Ben je van plan naar een Spaanstalig land in de buurt van de evenaar te reizen en wil je genieten van tropisch fruit? Als je dat doet, of als je van plan bent om ergens te winkelen waar Spaans wordt gesproken, komt deze lijst met Spaanse woorden voor fruit van pas.
Fruitnamen in Spaanse A-G
appel - la manzana
Abrikoos - el damasco, el albaricoque
Avocado - el aguacate
Banaan - el plátano, la banana
braambes - la mora, la zarzamora
zwarte bes - la grosella negra
Bosbes - el arándano
camu camu - el camu camu
kantaloepa - el melón
Cherimoya - la chirimoya
Kers - la cereza
Citroen - el cidro, el citrón, la toronja
Kokosnoot - el coco
Komkommer - el pepino
Veenbes - el arándano agrio
Datum - el dátil
vijg - el higo
Galia - el melón galia
Kruisbes - la grosella espinosa
Druif - La Uva (Een krenten of rozijnen zijn una pasa of una uva pasa.)
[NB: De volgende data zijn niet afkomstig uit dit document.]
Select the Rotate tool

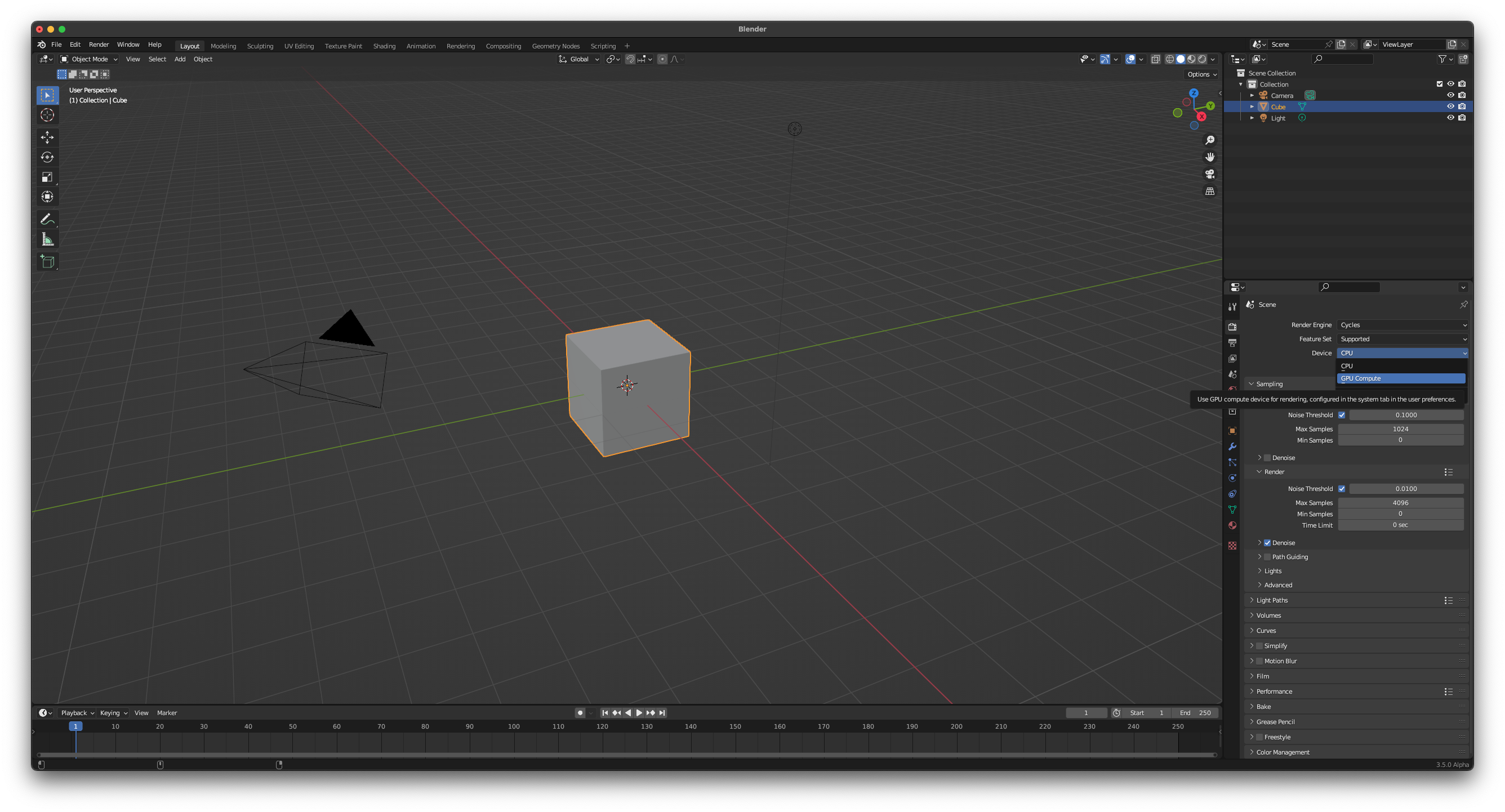47,157
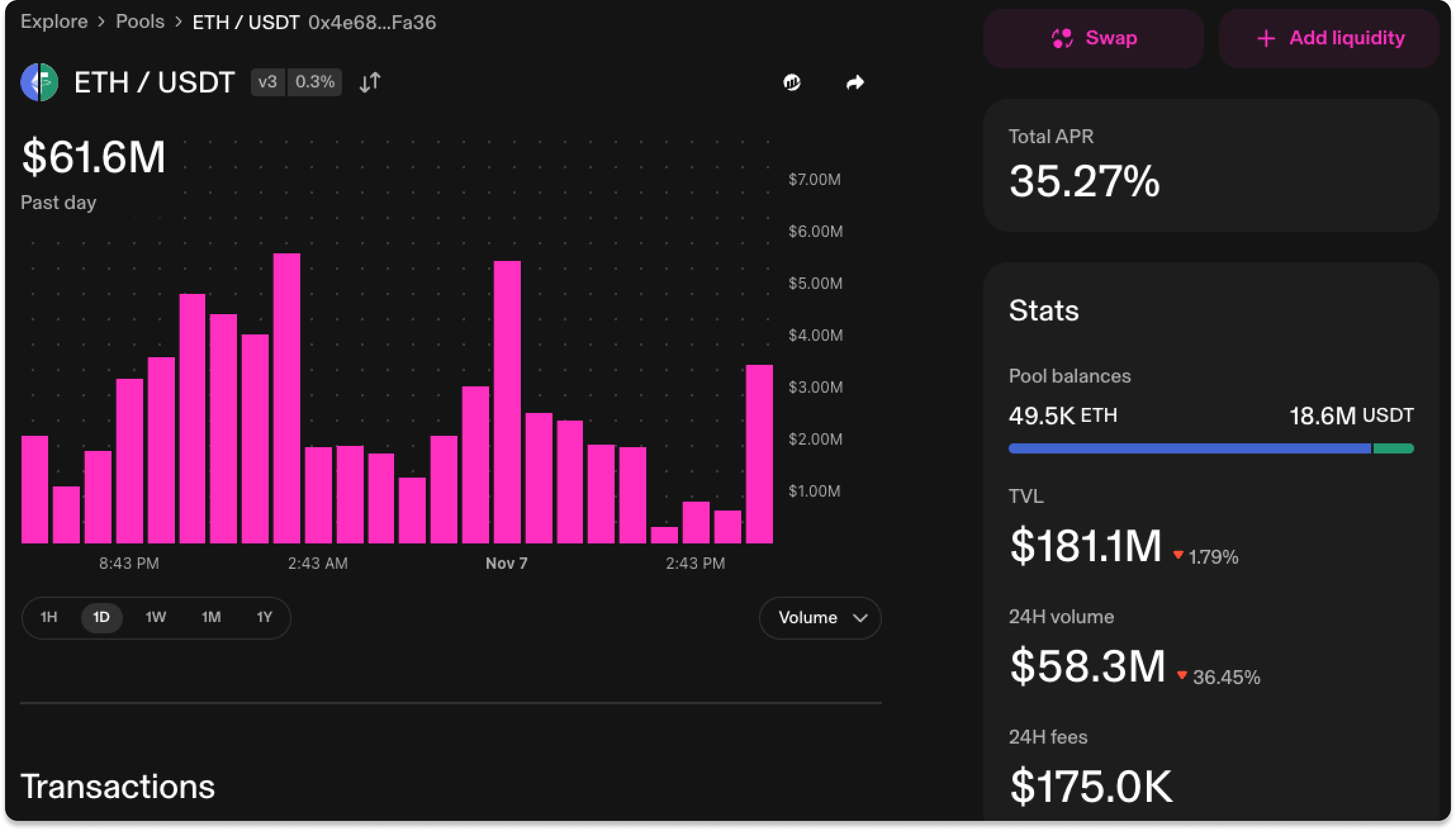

Grapefruit - el pomelo, la toronja
Guarana - la fruta de guaraná
Fruitnamen in het Spaans H-Z
Honing meloen - el melón tonijn
bosbes - el arándano
Kiwi - el kiwi
kumquat - el quinoto
Citroen - el limón
Limoen - la lima, el limón
soort framboos - la zarza, la frambuesa
Lychee - la lichi
Mandarijn - la mandarina
Mango - el mango
Meloen - el melón
Moerbei - la mora
naranjilla - la naranjilla, el lulo
Nectarine - la nectarina
Olijf - La Oliva, la aceituna
Oranje - la naranja
Papaja - la papaya
Passievrucht - la maracuyá, la parcha, la fruta de pasión
Perzik - el durazno, el melocotón
Peer - la pera
persimmon - el caqui
Ananas - la piña, el ananá
Weegbree - el plátano
Pruim - La Ciruela
Granaatappel - La Granada
Cactusvijg - la tonijn, el higo chumbo
Kweepeer - el membrillo
Framboos - la frambuesa
Aardbei - la fresa, la frutilla
Tamarinde - el tamarindo
Mandarijn - la mandarina, la tangerina
tomatillo - el tomatillo
Tomaat - el tomate
Watermeloen - la sandía
Veel fruit heeft lokale of regionale namen die buiten het gebied mogelijk niet worden begrepen. Ook zijn de Engelse en Spaanse woorden voor bepaald fruit niet altijd exact hetzelfde, soms omdat twee vergelijkbare fruitsoorten een naam hebben. Bijvoorbeeld wat bekend staat als un arándano in het Spaans kent verschillende namen in het Engels, zoals huckleberry, blauwe bosbes, bosbessen en cranberry. Een veel voorkomende bron van verwarring is dat een limón kan verwijzen naar een citroen of limoen, afhankelijk van de regio.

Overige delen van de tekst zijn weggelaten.